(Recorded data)
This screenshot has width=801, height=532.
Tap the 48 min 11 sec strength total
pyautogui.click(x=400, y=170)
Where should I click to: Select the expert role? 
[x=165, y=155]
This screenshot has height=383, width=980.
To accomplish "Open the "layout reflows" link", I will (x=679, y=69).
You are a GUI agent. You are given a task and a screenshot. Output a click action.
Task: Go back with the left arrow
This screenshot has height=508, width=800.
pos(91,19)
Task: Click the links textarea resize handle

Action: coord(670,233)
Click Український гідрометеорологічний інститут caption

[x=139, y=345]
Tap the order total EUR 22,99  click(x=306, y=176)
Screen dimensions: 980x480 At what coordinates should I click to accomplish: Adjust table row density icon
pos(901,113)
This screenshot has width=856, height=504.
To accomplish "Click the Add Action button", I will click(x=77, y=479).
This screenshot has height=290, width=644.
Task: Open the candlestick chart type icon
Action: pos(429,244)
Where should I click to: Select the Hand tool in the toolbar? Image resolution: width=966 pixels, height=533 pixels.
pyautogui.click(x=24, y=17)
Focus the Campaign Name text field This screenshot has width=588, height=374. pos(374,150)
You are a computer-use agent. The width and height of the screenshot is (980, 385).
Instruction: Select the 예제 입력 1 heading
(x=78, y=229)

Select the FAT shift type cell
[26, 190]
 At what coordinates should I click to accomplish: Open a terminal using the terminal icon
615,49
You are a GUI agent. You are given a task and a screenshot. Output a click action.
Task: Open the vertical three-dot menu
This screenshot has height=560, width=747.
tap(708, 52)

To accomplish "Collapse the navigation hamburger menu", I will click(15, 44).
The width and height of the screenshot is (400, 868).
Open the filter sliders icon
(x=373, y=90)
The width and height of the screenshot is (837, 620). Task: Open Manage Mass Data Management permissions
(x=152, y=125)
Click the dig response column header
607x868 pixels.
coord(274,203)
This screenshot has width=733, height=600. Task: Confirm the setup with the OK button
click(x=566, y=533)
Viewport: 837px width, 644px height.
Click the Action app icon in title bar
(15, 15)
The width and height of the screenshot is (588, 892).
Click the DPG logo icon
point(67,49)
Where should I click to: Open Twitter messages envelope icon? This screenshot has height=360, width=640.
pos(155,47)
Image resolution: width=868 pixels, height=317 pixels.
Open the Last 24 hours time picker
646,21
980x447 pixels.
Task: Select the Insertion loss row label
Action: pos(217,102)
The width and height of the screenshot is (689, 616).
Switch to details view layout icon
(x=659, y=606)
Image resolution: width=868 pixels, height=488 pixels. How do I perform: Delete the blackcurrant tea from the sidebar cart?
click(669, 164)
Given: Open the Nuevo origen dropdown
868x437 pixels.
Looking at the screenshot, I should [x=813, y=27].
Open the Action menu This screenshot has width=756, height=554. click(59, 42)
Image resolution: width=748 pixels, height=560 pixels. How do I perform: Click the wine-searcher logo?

**TASK STATEMENT**
Look through the data above and report every line in which "menu" appears.

**THE COMPLETED TASK**
Task: Open the vertical three-dot menu
To accomplish "Collapse the navigation hamburger menu", I will click(15, 44).
Open the Action menu This screenshot has width=756, height=554. click(59, 42)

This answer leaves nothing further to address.